Eoperipatus butleri

Scientific classification
- Kingdom: Animalia
- Phylum: Onychophora
- Family: Peripatidae
- Genus: Eoperipatus
- Species: E. butleri
- Binomial name: Eoperipatus butleri Evans, 1901

= Eoperipatus butleri =

- Genus: Eoperipatus
- Species: butleri
- Authority: Evans, 1901

Species of basal Peripatid velvet worm

Eoperipatus butleri is a Malaysian species of velvet worm in the Peripatidae family.

==Taxonomy==
Eoperipatus butleri was described by Richard Evans in 1901, from a single female specimen discovered by A. M. Butler in the Larut Hills of West Malaysia. The generic name Eoperipatus is derived from an Ancient Greek combining form of ēṓs, meaning "dawn", and peripatos, meaning "walking about". The specific name butleri is in honour of its discoverer.

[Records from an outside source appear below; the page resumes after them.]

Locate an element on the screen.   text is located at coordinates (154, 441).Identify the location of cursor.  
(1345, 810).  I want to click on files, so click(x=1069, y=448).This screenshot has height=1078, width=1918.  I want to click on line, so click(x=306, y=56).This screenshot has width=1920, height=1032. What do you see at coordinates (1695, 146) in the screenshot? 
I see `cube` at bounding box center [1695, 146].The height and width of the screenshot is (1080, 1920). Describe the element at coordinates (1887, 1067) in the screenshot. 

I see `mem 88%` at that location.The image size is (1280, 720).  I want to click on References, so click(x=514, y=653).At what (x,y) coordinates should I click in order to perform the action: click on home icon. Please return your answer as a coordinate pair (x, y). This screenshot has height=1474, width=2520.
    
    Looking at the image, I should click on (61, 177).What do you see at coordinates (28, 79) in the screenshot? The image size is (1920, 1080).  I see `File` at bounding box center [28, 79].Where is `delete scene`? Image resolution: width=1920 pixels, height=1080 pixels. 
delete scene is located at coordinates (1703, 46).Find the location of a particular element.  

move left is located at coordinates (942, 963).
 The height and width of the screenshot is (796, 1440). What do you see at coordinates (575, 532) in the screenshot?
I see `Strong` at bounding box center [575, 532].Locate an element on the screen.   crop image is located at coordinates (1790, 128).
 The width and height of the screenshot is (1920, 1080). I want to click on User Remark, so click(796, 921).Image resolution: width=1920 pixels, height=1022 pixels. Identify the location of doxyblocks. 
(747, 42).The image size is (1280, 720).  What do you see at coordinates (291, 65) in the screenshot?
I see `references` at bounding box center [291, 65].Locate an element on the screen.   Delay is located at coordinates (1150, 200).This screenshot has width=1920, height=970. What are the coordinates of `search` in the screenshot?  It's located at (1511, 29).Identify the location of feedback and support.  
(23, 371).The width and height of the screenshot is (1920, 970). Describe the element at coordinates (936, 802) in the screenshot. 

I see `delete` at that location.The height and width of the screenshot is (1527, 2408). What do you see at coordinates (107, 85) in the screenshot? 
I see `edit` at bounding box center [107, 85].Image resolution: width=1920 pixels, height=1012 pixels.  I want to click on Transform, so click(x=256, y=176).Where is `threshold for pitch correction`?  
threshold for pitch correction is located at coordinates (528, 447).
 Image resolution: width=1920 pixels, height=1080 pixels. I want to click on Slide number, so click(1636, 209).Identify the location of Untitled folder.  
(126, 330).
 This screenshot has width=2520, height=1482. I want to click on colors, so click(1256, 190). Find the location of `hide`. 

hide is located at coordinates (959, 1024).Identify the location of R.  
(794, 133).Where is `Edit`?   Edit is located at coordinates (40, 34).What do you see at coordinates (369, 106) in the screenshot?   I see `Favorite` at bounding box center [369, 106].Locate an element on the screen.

Although some have suggested that E. butleri is a junior synonym of E. weldoni, other authorities maintain that E. butleri is valid as a different species, citing the significant distance (over 300 km) between the type localities of these two species.

==Description==
The dorsal surface is dark brown with pale spots and a darker brown mid-dorsal line extending from the first pair of oncopods (legs) to the anus. The ventral surface is slightly lighter brown than the dorsal surface. The type specimen was 52 mm in length and 6 mm in width. The female of this species has 24 pairs of legs, but the male has only 22 leg pairs.